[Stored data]
# # # # #

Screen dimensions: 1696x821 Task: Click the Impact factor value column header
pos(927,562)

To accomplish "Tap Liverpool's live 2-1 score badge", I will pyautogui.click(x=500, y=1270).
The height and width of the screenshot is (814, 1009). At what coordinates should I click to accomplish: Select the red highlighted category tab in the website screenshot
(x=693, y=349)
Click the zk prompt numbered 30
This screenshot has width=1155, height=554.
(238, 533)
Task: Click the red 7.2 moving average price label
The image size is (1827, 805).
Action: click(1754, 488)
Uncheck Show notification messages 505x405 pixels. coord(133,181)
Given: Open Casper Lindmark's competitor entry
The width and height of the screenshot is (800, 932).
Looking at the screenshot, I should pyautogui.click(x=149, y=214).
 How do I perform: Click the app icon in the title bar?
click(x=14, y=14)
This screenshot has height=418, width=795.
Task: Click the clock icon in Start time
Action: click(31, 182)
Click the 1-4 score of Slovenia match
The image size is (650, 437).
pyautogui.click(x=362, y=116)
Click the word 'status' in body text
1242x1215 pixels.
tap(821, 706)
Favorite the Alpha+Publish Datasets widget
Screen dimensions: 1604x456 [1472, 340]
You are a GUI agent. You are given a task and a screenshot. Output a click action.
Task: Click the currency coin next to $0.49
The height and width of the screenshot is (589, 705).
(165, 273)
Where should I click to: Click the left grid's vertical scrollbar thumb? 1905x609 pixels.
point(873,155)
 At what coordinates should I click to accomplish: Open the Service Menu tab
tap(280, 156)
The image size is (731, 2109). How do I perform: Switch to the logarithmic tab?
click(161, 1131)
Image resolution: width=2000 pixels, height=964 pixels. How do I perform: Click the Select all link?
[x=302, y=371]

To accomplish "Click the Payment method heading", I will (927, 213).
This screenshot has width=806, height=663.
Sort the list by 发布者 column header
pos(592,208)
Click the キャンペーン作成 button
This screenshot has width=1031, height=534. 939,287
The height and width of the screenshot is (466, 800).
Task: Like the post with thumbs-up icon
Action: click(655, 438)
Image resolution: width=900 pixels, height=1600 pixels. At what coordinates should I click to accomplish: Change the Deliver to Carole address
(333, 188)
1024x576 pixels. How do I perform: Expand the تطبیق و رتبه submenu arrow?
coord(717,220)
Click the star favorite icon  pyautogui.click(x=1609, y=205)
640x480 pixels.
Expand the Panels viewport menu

# # # # #

**Goal of the exercise**
With "score" as the search word, count the matching lines in the records and give the number alone.

**The completed task**
2